We propose a method for describing the asymptotic behavior of programs in practice by measuring their empirical computational complexity. Our method involves running a program on workloads spanning several orders of magnitude in size, measuring their performance, and fitting these observations to a model that predicts performance as a function of workload size. Comparing these models to the programmer's expectations or to theoretical asymptotic bounds can reveal performance bugs or confirm that a program's performance scales as expected.
We develop our methodology for constructing these models of empirical complexity as we describe and evaluate two techniques. Our first technique, BB-TrendProf, constructs models that predict how many times each basic block runs as a linear (y = a + b*x) or a powerlaw (y = a*x^b) function of user-specified features of the program's workloads.
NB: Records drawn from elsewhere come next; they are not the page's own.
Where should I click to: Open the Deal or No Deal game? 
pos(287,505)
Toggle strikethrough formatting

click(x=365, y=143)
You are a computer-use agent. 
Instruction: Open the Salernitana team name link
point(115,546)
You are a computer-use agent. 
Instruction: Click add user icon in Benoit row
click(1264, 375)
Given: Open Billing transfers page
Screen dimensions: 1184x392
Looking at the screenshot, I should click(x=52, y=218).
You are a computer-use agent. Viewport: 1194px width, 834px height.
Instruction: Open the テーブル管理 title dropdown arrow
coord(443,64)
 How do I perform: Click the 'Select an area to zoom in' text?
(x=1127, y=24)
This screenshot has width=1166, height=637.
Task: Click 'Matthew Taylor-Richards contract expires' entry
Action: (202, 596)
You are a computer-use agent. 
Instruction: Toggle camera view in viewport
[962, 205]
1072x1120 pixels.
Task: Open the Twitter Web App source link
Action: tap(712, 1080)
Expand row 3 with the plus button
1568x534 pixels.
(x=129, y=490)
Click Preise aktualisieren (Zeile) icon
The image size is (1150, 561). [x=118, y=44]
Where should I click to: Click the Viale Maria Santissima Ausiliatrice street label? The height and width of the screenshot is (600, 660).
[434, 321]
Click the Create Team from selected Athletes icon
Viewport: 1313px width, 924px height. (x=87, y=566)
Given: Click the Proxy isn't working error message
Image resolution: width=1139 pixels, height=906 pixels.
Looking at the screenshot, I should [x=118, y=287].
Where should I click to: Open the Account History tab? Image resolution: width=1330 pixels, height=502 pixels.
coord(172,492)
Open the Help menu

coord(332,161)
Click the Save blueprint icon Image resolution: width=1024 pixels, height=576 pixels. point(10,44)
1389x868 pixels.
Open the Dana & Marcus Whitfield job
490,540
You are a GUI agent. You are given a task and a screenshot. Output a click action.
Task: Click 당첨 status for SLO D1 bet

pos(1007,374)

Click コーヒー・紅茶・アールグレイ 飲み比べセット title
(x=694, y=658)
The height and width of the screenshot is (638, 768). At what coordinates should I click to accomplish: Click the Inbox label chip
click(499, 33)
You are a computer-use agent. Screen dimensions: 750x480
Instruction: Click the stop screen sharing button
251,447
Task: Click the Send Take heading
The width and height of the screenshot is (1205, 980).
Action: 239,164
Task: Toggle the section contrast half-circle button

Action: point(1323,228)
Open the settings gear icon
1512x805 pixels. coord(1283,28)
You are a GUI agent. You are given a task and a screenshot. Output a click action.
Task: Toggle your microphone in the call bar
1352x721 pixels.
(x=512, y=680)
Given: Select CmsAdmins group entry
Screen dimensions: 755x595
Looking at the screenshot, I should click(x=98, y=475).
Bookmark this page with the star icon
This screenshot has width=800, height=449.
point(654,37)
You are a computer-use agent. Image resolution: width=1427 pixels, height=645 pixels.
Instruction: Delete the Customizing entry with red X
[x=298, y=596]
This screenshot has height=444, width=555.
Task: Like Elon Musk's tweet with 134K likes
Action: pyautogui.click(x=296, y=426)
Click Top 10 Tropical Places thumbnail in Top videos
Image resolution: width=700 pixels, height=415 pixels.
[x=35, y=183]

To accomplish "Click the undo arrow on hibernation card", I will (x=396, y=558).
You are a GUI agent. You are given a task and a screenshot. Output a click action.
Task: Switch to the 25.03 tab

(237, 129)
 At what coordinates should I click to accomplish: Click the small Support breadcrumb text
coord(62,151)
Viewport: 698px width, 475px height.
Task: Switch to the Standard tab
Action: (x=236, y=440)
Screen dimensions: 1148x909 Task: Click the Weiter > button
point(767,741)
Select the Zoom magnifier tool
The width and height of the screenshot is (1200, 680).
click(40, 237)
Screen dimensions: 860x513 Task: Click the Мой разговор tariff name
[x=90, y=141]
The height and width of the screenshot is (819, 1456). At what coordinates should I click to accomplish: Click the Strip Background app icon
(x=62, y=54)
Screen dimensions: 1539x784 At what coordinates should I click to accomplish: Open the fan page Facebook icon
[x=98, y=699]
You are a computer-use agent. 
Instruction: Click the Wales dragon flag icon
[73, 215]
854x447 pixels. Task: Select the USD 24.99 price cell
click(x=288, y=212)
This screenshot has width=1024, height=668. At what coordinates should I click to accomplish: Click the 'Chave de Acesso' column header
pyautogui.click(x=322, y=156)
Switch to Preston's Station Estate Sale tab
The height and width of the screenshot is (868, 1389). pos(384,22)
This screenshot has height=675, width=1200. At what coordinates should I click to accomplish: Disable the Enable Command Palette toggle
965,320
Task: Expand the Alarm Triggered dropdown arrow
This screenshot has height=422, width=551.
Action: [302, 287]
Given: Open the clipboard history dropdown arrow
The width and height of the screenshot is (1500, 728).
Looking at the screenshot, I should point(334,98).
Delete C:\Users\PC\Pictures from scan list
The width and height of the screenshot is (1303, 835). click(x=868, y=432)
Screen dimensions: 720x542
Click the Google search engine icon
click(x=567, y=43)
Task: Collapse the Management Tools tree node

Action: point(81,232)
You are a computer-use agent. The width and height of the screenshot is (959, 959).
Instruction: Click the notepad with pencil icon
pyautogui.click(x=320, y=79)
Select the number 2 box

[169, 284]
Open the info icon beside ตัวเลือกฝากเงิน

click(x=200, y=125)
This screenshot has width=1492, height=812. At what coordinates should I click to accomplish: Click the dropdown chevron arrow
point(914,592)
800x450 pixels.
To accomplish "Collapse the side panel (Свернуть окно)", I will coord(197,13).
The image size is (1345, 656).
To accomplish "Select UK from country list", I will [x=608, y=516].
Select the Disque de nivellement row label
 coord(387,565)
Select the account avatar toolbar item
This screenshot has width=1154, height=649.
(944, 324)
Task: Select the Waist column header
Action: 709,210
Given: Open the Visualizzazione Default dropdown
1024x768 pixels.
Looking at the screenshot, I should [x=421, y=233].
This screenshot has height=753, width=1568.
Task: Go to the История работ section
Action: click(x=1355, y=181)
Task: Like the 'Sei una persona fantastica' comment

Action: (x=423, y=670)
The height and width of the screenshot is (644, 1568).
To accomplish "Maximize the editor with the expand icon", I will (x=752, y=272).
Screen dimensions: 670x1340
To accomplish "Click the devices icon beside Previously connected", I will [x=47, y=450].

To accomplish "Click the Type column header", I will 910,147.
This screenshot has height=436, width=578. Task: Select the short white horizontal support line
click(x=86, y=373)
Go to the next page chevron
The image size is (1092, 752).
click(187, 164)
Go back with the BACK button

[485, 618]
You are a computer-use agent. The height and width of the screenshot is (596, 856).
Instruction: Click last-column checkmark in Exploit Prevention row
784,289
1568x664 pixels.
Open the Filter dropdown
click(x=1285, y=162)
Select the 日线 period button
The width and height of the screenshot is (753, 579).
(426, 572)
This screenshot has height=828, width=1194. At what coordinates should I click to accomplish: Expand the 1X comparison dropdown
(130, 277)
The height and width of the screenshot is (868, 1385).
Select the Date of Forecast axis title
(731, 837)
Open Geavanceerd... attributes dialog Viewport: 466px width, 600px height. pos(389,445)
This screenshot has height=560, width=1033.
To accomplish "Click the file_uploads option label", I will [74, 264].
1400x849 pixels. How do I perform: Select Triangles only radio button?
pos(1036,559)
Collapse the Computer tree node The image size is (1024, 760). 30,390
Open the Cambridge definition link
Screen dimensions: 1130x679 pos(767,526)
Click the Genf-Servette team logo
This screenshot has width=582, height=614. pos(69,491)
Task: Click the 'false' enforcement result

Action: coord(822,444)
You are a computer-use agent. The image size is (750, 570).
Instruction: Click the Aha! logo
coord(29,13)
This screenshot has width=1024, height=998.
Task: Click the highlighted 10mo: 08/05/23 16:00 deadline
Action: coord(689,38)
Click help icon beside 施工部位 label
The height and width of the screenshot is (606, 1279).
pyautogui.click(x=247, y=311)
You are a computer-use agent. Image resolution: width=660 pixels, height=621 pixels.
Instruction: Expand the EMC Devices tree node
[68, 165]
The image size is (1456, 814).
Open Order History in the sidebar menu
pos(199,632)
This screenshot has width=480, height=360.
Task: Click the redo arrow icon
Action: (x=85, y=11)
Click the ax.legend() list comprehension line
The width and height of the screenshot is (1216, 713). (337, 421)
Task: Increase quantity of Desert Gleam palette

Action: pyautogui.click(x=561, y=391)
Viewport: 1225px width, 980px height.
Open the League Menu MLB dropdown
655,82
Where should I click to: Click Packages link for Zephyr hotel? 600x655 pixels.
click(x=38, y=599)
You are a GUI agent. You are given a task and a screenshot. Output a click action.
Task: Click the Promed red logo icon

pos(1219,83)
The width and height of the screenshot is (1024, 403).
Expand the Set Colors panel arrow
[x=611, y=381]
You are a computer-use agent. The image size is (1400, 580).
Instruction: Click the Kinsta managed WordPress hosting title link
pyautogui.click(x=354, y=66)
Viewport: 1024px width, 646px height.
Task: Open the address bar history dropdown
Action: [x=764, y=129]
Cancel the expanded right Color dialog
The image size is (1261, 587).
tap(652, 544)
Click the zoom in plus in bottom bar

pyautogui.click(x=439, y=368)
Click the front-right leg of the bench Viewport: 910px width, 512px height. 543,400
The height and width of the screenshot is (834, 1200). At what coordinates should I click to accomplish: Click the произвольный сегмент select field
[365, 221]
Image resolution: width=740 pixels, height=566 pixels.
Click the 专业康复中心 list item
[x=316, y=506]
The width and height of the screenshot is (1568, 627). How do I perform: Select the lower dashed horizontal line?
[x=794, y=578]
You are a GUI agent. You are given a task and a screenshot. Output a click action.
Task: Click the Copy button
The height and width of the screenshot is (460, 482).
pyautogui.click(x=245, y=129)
To present output succinctly and focus attention on scalability-critical code, BB-TrendProf groups and ranks program locations based on these models. We demonstrate the power of BB-TrendProf compared to existing tools by running it on several large programs and reporting cases where its models show (1) an implementation of a complex algorithm scaling as expected, (2) two complex algorithms beating their worst-case theoretical complexity bounds when run on realistic inputs, and (3) a performance bug.
Our second technique, CF-TrendProf, models performance of loops and functions both per-function-invocation and per-workload. It improves upon the precision of BB-TrendProf's models by using control flow to generate candidates from a richer family of models and a novel model selection criteria to select among these candidates. We show that CF-TrendProf's improvements to model generation and selection allow it to correctly characterize or closely approximate the empirical scalability of several well-known algorithms and data structures and to diagnose several synthetic, but realistic, scalability problems without observing an egregiously expensive workload. We also show that CF-TrendProf deals with multiple workload features better than BB-TrendProf. We qualitatively compare the output of BB-TrendProf and CF-TrendProf and discuss their relative strengths and weaknesses.